- [ABOUT THIS TASK]: The following data has a line with "Click the Edit Data button" and a line with "Viewport: 331px width, 227px height.". Write out exactly those lines and all the lines between them.

[Stored records]
------
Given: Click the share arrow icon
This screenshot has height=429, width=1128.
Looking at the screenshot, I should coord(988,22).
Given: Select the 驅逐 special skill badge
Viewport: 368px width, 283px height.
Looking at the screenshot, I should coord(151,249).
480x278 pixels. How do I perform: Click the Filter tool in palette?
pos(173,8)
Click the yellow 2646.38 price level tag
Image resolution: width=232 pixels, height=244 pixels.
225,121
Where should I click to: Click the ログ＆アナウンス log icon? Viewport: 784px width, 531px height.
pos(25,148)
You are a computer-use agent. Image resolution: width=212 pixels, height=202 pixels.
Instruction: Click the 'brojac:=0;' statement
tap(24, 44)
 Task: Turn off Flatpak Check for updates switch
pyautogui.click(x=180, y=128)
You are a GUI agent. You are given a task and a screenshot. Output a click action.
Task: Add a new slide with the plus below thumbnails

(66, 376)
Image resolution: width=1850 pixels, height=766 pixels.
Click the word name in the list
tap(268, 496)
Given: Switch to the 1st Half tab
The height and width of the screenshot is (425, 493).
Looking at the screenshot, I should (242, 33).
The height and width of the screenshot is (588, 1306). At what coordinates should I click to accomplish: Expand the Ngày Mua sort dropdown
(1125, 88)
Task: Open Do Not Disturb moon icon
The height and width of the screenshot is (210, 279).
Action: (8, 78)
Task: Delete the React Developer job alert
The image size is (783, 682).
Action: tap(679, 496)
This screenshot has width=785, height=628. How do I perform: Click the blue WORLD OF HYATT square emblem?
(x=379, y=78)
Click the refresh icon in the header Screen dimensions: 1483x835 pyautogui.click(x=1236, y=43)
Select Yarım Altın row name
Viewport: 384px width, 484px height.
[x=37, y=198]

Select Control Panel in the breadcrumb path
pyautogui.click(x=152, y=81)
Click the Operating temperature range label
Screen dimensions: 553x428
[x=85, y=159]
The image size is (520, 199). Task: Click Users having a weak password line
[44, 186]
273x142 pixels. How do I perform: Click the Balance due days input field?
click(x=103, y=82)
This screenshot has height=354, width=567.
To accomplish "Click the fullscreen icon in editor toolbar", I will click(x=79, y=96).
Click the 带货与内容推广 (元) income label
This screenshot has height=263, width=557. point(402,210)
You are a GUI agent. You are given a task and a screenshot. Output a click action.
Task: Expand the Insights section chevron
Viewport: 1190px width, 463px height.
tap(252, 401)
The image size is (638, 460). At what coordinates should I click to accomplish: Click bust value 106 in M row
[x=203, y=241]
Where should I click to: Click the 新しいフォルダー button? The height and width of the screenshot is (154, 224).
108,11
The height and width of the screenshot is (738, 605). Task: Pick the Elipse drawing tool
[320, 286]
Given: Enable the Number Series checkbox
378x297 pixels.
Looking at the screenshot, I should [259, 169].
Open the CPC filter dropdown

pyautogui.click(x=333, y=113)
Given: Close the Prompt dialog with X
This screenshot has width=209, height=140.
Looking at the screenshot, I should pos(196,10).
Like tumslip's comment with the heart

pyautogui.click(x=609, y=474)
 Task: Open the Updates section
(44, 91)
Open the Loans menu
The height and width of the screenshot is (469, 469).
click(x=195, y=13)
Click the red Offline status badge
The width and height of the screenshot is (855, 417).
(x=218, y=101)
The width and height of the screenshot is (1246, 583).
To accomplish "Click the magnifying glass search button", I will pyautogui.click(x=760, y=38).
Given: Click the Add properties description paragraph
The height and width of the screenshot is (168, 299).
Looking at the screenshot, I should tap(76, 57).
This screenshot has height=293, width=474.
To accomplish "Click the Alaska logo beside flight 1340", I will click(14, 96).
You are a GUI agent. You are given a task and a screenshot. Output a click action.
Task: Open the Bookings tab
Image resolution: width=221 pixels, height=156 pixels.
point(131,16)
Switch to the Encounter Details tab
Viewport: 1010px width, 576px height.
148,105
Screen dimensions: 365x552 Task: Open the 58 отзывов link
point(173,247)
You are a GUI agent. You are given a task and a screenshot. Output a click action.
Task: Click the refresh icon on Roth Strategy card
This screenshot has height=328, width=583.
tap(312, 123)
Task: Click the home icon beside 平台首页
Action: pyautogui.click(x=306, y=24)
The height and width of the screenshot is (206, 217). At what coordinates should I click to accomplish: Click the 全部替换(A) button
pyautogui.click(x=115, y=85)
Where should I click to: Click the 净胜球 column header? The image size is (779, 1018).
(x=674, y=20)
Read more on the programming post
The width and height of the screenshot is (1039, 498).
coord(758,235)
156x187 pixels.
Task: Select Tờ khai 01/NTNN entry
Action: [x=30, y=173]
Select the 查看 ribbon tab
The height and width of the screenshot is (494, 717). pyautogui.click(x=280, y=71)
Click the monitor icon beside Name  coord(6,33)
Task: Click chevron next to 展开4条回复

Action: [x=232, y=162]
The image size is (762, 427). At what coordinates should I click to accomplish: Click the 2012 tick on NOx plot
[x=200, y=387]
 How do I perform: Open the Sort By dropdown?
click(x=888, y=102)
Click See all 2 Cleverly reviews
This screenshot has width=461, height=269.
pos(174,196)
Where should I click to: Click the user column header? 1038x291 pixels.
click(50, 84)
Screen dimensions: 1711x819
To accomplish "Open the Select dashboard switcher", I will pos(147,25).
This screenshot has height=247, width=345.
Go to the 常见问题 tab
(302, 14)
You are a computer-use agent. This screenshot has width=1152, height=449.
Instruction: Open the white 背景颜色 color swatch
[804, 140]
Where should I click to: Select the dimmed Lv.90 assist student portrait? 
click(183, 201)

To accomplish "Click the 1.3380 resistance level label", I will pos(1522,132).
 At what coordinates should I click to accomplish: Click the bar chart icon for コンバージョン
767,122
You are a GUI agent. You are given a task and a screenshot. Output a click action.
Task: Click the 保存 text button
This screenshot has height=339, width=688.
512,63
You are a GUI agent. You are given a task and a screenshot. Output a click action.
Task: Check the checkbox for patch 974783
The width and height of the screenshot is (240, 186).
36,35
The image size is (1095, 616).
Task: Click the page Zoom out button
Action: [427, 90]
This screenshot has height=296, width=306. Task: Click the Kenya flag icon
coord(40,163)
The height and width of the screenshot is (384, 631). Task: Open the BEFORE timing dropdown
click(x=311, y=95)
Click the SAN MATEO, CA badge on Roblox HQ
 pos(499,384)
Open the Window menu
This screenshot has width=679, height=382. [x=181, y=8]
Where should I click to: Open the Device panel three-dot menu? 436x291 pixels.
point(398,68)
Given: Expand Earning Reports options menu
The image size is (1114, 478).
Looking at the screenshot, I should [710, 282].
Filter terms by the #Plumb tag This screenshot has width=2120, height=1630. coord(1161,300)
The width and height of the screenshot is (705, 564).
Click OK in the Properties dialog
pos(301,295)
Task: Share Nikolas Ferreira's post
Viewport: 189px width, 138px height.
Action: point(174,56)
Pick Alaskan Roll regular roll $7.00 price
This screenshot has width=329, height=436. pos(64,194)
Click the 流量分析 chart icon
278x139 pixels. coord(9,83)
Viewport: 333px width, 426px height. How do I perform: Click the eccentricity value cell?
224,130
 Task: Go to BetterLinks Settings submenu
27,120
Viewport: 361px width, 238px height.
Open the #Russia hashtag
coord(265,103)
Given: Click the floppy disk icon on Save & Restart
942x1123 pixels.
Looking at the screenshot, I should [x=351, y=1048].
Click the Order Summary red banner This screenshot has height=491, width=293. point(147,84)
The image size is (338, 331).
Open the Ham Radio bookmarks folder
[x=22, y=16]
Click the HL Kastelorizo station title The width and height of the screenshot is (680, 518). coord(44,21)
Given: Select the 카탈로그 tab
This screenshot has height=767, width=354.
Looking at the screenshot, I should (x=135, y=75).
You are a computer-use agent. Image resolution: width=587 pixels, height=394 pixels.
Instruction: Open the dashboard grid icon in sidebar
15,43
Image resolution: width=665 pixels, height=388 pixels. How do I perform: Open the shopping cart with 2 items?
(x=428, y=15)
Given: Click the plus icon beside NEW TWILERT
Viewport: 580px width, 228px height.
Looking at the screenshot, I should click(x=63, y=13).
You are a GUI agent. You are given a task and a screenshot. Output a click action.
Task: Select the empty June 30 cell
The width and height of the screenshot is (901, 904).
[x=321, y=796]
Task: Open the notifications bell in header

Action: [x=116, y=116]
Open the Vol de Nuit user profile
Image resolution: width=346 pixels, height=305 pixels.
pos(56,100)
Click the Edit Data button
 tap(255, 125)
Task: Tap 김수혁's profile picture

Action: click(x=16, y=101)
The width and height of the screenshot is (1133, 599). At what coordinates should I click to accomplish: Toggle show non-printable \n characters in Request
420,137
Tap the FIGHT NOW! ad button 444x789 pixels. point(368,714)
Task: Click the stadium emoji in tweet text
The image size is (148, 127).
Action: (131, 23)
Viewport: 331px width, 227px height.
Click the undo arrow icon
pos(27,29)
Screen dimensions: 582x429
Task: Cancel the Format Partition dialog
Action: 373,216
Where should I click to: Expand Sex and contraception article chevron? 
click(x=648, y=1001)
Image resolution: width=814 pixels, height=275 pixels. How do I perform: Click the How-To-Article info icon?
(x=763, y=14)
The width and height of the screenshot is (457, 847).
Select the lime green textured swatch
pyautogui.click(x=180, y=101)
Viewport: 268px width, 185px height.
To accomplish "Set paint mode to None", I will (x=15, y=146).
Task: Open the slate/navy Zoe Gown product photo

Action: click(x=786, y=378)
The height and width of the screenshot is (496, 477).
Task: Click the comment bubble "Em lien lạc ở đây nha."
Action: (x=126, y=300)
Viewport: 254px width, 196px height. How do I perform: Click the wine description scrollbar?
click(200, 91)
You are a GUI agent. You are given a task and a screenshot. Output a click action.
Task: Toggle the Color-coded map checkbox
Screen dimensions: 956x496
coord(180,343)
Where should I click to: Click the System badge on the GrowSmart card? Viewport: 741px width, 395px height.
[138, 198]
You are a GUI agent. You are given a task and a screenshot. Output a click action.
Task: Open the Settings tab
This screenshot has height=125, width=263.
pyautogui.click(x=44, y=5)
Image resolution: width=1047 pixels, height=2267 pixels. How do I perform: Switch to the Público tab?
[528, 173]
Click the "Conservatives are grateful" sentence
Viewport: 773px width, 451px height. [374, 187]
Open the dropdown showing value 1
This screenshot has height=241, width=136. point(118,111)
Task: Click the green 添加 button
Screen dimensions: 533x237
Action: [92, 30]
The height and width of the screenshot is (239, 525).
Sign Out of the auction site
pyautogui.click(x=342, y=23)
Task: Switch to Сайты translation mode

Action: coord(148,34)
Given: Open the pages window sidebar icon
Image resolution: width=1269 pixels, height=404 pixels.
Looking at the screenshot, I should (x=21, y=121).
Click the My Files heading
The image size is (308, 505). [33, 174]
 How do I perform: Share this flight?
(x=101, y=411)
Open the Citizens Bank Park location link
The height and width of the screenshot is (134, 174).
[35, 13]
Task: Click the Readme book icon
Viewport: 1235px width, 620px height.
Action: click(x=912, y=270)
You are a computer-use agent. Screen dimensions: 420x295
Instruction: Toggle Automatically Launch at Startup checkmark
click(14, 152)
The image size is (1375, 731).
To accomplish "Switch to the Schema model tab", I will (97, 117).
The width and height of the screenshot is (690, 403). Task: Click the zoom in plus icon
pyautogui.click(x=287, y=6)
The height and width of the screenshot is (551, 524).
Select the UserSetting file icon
------
- [THE COMPLETED TASK]:
Click the Edit Data button
 tap(255, 125)
Task: Tap 김수혁's profile picture

Action: click(x=16, y=101)
The width and height of the screenshot is (1133, 599). At what coordinates should I click to accomplish: Toggle show non-printable \n characters in Request
420,137
Tap the FIGHT NOW! ad button 444x789 pixels. point(368,714)
Task: Click the stadium emoji in tweet text
The image size is (148, 127).
Action: (131, 23)
Viewport: 331px width, 227px height.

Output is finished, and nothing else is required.